# What is asked:
Reproduce the records from the line containing "Where should I click to: Select the restaurant" up to and including the line containing "Action: (x=553, y=1087)", requests included. Multiply every coordinate in the answers by 0.65 and round to whole numbers, halves up, and output only those lines.

# Provided information:
--- START ---

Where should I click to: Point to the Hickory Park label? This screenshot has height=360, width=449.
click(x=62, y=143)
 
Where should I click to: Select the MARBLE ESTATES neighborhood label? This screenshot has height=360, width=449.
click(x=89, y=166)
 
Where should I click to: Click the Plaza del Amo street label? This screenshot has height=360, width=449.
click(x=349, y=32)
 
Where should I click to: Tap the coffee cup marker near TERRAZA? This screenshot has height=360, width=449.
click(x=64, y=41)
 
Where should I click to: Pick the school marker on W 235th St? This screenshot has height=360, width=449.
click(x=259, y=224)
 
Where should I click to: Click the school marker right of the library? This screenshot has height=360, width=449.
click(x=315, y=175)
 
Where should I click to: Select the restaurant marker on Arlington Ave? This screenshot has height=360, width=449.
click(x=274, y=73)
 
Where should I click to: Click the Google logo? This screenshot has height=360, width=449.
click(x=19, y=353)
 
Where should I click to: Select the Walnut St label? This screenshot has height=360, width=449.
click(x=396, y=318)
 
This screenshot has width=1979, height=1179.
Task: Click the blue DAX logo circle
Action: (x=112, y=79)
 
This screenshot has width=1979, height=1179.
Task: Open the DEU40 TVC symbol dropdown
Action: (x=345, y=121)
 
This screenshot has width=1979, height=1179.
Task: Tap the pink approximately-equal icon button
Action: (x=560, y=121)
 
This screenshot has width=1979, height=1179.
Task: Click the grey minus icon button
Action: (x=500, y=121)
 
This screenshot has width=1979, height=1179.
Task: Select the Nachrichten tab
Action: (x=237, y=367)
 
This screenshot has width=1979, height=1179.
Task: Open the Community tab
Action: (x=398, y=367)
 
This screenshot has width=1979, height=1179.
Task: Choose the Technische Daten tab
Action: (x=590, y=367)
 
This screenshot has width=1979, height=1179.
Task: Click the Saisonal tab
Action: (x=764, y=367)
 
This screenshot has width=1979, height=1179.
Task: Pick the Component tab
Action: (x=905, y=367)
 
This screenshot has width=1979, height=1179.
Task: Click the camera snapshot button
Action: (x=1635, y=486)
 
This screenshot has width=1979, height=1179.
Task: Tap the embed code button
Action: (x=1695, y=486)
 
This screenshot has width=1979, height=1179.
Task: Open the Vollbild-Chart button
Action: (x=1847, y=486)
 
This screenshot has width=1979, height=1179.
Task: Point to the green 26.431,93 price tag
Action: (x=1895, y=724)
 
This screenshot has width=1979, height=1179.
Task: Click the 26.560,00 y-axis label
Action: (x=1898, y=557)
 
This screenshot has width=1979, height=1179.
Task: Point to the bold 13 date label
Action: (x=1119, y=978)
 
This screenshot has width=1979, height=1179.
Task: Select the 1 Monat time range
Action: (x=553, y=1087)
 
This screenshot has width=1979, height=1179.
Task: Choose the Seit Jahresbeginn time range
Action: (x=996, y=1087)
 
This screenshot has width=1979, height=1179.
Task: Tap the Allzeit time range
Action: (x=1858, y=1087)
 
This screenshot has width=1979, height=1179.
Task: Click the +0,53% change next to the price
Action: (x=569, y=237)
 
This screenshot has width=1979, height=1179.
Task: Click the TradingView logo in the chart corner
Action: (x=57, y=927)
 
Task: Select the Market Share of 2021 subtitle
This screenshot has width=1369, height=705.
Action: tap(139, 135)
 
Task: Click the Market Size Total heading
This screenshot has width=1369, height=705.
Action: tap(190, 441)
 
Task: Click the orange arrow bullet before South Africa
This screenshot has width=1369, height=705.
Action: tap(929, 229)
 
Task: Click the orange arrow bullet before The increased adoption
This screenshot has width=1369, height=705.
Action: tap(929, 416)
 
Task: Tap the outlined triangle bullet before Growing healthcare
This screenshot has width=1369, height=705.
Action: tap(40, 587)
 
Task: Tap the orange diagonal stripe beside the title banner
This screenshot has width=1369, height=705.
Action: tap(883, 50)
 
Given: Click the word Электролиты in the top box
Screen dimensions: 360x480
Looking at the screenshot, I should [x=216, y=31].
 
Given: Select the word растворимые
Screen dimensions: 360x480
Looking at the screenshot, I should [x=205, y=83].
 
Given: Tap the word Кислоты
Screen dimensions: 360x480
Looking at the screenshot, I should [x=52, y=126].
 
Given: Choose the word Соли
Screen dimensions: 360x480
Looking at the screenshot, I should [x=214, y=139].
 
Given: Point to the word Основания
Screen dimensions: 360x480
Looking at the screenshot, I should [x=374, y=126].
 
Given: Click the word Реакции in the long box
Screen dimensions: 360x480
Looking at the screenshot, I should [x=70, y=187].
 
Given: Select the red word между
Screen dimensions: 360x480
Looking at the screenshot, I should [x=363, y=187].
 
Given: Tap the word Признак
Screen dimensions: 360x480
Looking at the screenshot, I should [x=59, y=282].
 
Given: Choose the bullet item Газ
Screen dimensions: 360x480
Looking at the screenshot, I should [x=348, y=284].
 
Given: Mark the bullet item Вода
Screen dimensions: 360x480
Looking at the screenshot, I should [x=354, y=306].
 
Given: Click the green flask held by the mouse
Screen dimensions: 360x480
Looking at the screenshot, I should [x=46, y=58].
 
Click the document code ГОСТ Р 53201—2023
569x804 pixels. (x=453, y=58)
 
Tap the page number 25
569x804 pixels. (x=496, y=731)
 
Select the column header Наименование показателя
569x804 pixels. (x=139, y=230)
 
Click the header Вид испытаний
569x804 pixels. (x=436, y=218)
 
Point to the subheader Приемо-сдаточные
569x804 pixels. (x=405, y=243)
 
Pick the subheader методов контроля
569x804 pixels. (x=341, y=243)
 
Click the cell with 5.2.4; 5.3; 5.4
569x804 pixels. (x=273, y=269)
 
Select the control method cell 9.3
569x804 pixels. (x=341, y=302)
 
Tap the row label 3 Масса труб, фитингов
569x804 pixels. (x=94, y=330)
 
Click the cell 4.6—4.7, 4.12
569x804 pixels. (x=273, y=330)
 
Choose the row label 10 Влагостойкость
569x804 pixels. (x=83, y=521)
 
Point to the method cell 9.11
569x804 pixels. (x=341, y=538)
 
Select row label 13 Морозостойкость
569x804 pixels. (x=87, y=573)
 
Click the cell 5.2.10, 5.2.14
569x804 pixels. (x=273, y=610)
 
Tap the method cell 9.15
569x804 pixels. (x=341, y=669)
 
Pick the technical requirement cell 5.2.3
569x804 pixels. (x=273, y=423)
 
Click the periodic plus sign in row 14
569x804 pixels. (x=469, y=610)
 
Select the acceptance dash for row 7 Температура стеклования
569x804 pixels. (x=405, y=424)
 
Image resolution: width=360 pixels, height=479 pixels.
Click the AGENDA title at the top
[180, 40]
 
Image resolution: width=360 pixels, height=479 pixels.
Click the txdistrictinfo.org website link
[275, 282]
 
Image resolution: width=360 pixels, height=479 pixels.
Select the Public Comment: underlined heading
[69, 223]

--- END ---

# Worked answer:
Where should I click to: Select the restaurant marker on Arlington Ave? This screenshot has height=360, width=449.
click(x=178, y=47)
 
Where should I click to: Click the Google logo? This screenshot has height=360, width=449.
click(x=12, y=229)
 
Where should I click to: Select the Walnut St label? This screenshot has height=360, width=449.
click(x=257, y=207)
 
This screenshot has width=1979, height=1179.
Task: Click the blue DAX logo circle
Action: (x=73, y=51)
 
This screenshot has width=1979, height=1179.
Task: Open the DEU40 TVC symbol dropdown
Action: (x=224, y=79)
 
This screenshot has width=1979, height=1179.
Task: Tap the pink approximately-equal icon button
Action: (x=364, y=79)
 
This screenshot has width=1979, height=1179.
Task: Click the grey minus icon button
Action: (x=325, y=79)
 
This screenshot has width=1979, height=1179.
Task: Select the Nachrichten tab
Action: (x=154, y=239)
 
This screenshot has width=1979, height=1179.
Task: Open the Community tab
Action: (x=259, y=239)
 
This screenshot has width=1979, height=1179.
Task: Choose the Technische Daten tab
Action: (x=384, y=239)
 
This screenshot has width=1979, height=1179.
Task: Click the Saisonal tab
Action: (x=497, y=239)
 
This screenshot has width=1979, height=1179.
Task: Pick the Component tab
Action: (x=588, y=239)
 
This screenshot has width=1979, height=1179.
Task: Click the camera snapshot button
Action: (x=1063, y=316)
 
This screenshot has width=1979, height=1179.
Task: Tap the embed code button
Action: (x=1102, y=316)
 
This screenshot has width=1979, height=1179.
Task: Open the Vollbild-Chart button
Action: (x=1201, y=316)
 
This screenshot has width=1979, height=1179.
Task: Point to the green 26.431,93 price tag
Action: (x=1232, y=471)
 
This screenshot has width=1979, height=1179.
Task: Click the 26.560,00 y-axis label
Action: (x=1234, y=362)
 
This screenshot has width=1979, height=1179.
Task: Point to the bold 13 date label
Action: (x=727, y=636)
 
This screenshot has width=1979, height=1179.
Task: Select the 1 Monat time range
Action: (x=359, y=707)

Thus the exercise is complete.